InspireMD Commences CGUARDIANS II Pivotal Study of CGuard Prime Carotid Stent System in TCAR

December 9, 2024—InspireMD, Inc. announced that the first patient has been enrolled in the company’s CGUARDIANS II clinical trial evaluating its CGuard Prime carotid stent system in patients undergoing carotid artery stenting via the transcarotid artery revascularization (TCAR) approach. The device features InspireMD’s MicroNet neuroprotective technology.

InspireMD advised that the study’s first patient was enrolled by Patrick Muck, MD, at Good Samaritan Hospital, part of the TriHealth System in Cincinnati, Ohio, where Dr. Muck is Program Director and Chief of Vascular Surgery.
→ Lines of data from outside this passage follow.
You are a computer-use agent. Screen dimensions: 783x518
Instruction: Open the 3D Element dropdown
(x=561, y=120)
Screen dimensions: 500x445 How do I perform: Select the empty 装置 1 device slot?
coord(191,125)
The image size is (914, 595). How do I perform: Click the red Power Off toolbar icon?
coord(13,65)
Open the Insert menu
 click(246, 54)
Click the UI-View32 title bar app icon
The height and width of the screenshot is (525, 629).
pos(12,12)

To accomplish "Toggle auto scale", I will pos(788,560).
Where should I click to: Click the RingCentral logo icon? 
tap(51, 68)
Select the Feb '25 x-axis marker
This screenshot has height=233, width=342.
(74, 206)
According to the company, CGUARDIANS II is a prospective, multicenter, single-arm pivotal study that aims to enroll a minimum of 50 evaluable patients. The objective of the study is to evaluate acute device success and technical success of the CGuard Prime when used in conjunction with an FDA-cleared TCAR neuroprotection system in patients at high risk for adverse events from carotid endarterectomy.

In September 2024, InspireMD announced that it had submitted a premarket approval (PMA) application to the FDA seeking marketing approval for the CGuard Prime carotid stent system in the United States. The PMA application is based on 1-year data from the C-GUARDIANS pivotal clinical trial that were presented at LINC 2024, the Leipzig Interventional Course held May 28-31 in Leipzig, Germany.
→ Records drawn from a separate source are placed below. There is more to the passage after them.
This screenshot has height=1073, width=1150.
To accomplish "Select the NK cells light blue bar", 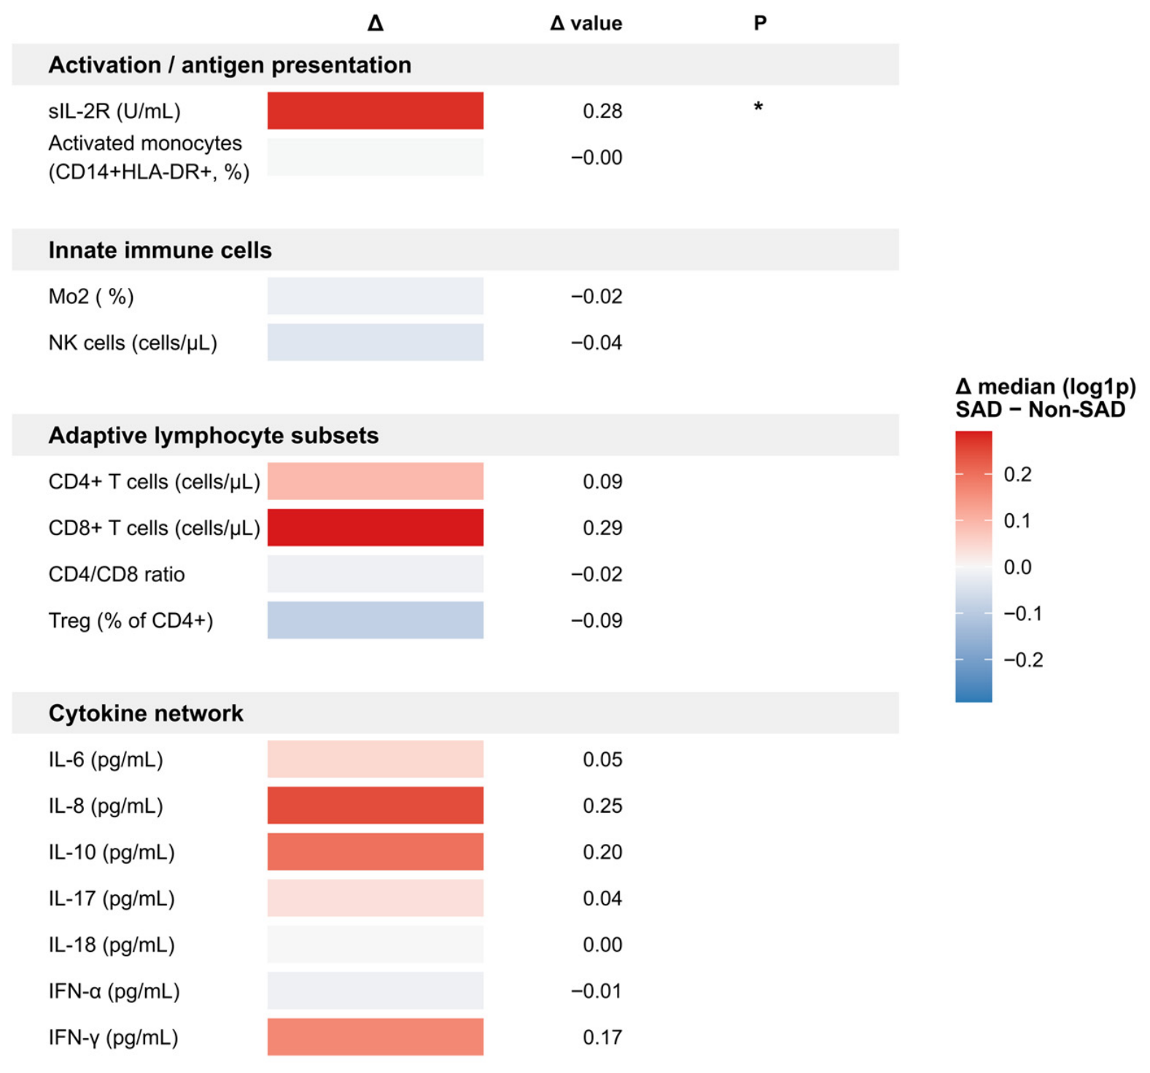I will point(375,343).
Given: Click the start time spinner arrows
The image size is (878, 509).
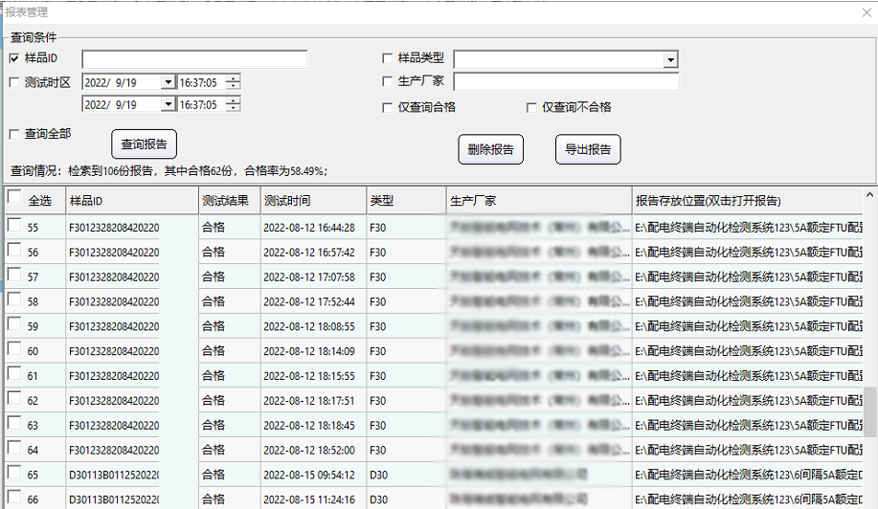Looking at the screenshot, I should (233, 83).
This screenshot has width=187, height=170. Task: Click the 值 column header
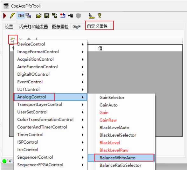tap(139, 48)
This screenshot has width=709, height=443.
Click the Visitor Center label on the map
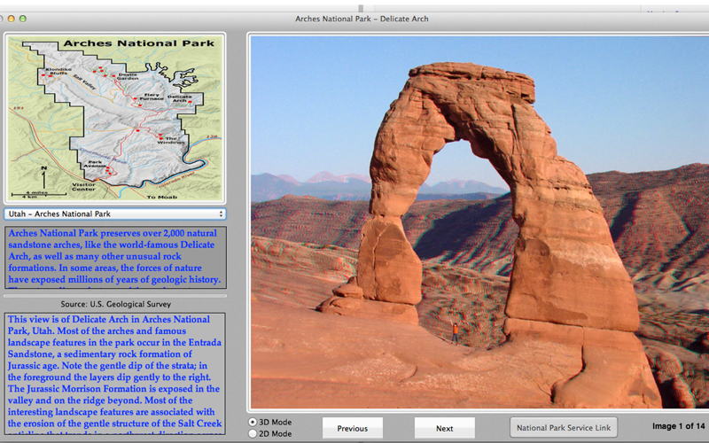(x=83, y=187)
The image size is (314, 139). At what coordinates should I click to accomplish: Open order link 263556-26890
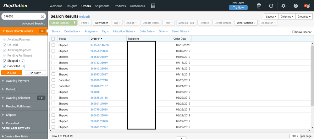coord(99,51)
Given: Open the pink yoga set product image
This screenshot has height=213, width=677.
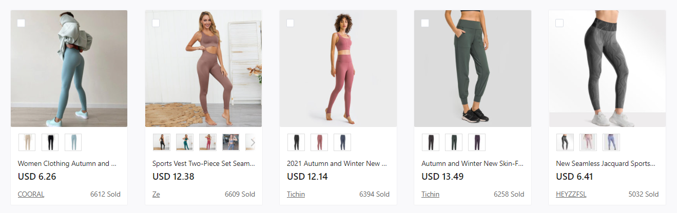Looking at the screenshot, I should tap(338, 69).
On October 7, the company announced that the FDA approved its application for an investigational device exemption to initiate the CGUARDIANS II pivotal study of the 80-cm CGuard Prime carotid stent system.
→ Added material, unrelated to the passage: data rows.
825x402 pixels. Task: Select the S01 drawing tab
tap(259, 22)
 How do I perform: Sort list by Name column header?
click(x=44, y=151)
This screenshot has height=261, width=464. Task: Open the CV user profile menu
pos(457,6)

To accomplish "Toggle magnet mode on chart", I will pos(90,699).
Dr. Muck serves as both Site Principal Investigator at Good Samaritan and colead investigator of the CGUARDIANS II study.

“As we begin this study of CGuard Prime in a TCAR setting, we value tremendously the prior data from the C-GUARDIANS PMA, the real-world results of this implant, and its potential to advance patient care through these unmatched clinical results,” commented Dr. Muck in the company’s press release. “The protective qualities of the MicroNet mesh offer patients the sustainable protection, which is so important in both short- and long-term outcomes of this procedure. We look forward to the efficient enrollment of this study, contribution from the team of investigators, and working with InspireMD on this important program.”